Henning was arrested without a warrant. He does not allege that he was arraigned or indicted. Because no malicious prosecution claim in violation of the Fourth Amendment and § 1983 arises before arraignment or indictment in the case of a warrantless arrest, Henning has not sufficiently alleged the second prong of a constitutional malicious prosecution claim. See Donley v. City of Morrow, 601 F. App'x 805, 814 (11th Cir. 2015) (per curiam) (finding there was no Fourth Amendment seizure when the plaintiff was arrested and held in jail for three days but released before his arraignment). Therefore, the complaint fails to state a claim for malicious prosecution in violation of the Fourth Amendment and § 1983 and this claim should be dismissed without prejudice.

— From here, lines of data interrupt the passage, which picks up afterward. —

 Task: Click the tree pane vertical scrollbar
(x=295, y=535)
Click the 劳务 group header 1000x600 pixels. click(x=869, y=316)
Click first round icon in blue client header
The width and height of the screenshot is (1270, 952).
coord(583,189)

Additionally, "official capacity suits against a deputy sheriff are simply another way of alleging claims against the Sheriff in his official capacity, which in turn is effectively a suit against the governmental entity the sheriff represents." C.P. ex rel. Perez v. Collier County, No. 2:15-cv-238-FtM-29CM, 2015 WL 7272683, at *3 (M.D. Fla. Nov. 18, 2015). Therefore, I recommend that the Court dismiss the malicious prosecution claim against Harrel and Griffin in their official capacities with prejudice.

B. The Complaint States a Claim, in Part, for Illegal Detention (Count II) and False Arrest (Count III) in Violation of the Fourth Amendment and § 1983 .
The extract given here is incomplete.